Hours waiting to be seen in A&E. Days – sometimes weeks – on trollies in hospital corridors. Up to two years waiting time to see certain consultants. Unopened mail. Unanswered emails.Appointments postponed by months or even cancelled for no apparent reason. Mis-diagnoses. Missed diagnoses. People dying because they can’t afford private healthcare. X-rays not read by a qualified person. Unnecessary procedures performed without even a cursory nod in the general direction of  evidence-based medicine. Necessary procedures unperformed because of lack of properly trained personnel. Dirty hospitals. Stained bed-sheets.

Sounds like some God-forsaken Asian backwater, doesn’t it? But it’s not. It’s here.  Here, in  puffed-up little Ireland where we like to think we’re some sort of sophisticated first-rate, First World nation.  The truth – though few will admit it – is that Ireland  is really a Third World country with her best frock on. During the Celtic Tiger years, she was a third world country with her best frock and some-one else’s borrowed jewels on.

I am always aware of how poor healthcare is in Ireland – not least because I lived outside of Ireland for most of my adult life and I know what superb healthcare looks like. I’m acutely aware of how atrocious Irish healthcare – more specifically the Irish hospital system is – since I received a letter from a children’s hospital this morning.

For years, my daughter has had a physical problem that I simply could not get diagnosed in Ireland. My GP was clueless – but refused to admit he was (he’s not my GP anymore, by the way).  Eventually, I found a consultant I thought could help and rang his secretary. Going private did away with the need for a referral letter and more than halved the waiting time.

Still, nearly €500 later, my daughter did not have a diagnosis. The consultant – who was an eminent professor in his area of specialisation – could do nothing better than hazard a guess.

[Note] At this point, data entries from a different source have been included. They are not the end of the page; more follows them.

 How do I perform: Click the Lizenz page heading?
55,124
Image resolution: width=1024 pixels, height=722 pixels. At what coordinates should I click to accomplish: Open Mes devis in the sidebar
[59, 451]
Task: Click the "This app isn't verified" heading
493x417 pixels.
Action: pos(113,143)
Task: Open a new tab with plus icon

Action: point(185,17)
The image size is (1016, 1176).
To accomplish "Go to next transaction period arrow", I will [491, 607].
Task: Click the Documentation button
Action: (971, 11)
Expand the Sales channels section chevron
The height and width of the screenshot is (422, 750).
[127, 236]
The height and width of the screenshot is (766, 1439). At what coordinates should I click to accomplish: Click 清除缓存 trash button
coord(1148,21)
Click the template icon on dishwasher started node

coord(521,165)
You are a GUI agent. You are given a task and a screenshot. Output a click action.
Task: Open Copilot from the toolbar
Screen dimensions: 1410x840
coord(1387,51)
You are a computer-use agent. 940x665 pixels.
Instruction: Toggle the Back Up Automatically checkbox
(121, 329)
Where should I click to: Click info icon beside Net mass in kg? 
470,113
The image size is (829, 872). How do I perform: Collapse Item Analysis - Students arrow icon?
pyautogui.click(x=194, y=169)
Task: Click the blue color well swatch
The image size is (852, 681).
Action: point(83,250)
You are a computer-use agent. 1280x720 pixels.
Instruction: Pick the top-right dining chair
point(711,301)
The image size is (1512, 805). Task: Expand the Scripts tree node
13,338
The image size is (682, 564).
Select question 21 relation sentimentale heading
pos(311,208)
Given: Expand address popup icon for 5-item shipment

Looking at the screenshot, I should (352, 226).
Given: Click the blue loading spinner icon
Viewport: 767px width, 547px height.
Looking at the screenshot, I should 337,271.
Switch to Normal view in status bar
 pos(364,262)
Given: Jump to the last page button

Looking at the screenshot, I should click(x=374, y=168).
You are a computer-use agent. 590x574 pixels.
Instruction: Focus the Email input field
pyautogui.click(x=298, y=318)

The following year, we were back in India. I consulted a paediatrician there.  At 11am on a Wednesday morning, she ordered a full-body MRI. My daughter had her scan at 6pm that same evening. The hospital where this took place was spotless. The equipment was brand-spanking new Siemens and the cost was €90. How long would I wait and how much would it cost for a similar procedure in Dublin? I shudder to think.

Anyway, I was unconvinced by this doctor’s diagnosis. So I sought out another doctor. This man was a specialist in the area.  Within 5 minutes – literally – this doctor was able to accurately diagnose my daughter’s condition and he put her on medication. The consultation and six months’ supply of medication cost me less than €20.

My daughter is still on this medication. I took the prescription back to Ireland from India, explained to my new GP what the Indian doctor had said and she was happy enough to accept his diagnosis and write a prescription for the same drug.

Three years later, my daughter is still on the tablets – although the dosage has been more than doubled. She has not, however, seen a consultant in all that time. Last October, my GP suggested it would be prudent to get my child reviewed by a consultant. We were given an appointment for this month. This morning, a letter arrived to let me know that the appointment has been moved from April until August. What kind of nonsense is this?

I will admit that my daughter’s condition is not currently life-threatening, but she does need monitoring. She does need her health to be reviewed by someone competent enough to do so. She needs further tests – as was acknowledged in the letter from the consultant’s office – and she may need different medication or a different dosage of the same medicine. At the very least, I need to speak with someone who is qualified to discuss this area of her health with me.

It seems, however, that I’ll need to go to a Third World country to access that kind of healthcare.